## What you will do
Your reply should hold only the lines from the records below where "agent" occurs.

(Exercise input)

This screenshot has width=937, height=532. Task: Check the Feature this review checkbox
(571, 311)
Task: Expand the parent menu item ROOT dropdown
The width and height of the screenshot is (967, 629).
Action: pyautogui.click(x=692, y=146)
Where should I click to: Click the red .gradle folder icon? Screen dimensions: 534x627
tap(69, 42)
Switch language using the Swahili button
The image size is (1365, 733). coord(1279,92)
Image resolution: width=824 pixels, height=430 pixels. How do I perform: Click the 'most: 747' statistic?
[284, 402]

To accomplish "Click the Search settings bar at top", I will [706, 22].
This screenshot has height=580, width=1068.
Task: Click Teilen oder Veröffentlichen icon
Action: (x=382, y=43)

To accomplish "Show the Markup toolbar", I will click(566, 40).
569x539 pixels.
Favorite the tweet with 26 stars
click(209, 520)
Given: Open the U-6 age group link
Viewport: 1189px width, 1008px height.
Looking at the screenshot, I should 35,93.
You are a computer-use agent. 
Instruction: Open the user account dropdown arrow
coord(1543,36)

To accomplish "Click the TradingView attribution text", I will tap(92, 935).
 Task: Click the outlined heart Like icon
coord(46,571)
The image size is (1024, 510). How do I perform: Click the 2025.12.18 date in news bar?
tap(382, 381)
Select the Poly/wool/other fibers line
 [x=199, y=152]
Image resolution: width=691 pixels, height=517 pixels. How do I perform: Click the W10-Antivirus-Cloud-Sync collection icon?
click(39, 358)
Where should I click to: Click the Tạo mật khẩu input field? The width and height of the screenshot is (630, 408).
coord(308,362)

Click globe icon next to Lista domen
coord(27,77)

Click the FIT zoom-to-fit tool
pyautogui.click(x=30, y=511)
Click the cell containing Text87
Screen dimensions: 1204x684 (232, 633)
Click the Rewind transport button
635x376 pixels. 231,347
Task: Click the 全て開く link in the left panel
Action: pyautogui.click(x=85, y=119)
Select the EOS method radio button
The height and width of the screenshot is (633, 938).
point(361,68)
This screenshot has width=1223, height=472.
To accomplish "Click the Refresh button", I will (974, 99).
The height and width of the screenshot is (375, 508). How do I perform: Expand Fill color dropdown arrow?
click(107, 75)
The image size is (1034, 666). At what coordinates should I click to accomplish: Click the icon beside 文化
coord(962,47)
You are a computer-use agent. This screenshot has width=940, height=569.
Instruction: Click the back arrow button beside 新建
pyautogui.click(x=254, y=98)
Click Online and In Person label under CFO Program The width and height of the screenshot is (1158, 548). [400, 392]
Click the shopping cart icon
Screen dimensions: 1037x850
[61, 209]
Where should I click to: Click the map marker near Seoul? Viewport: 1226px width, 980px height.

(End Exercise input)

## Output below
You are a computer-use agent. 
You are a computer-use agent. This screenshot has width=940, height=569.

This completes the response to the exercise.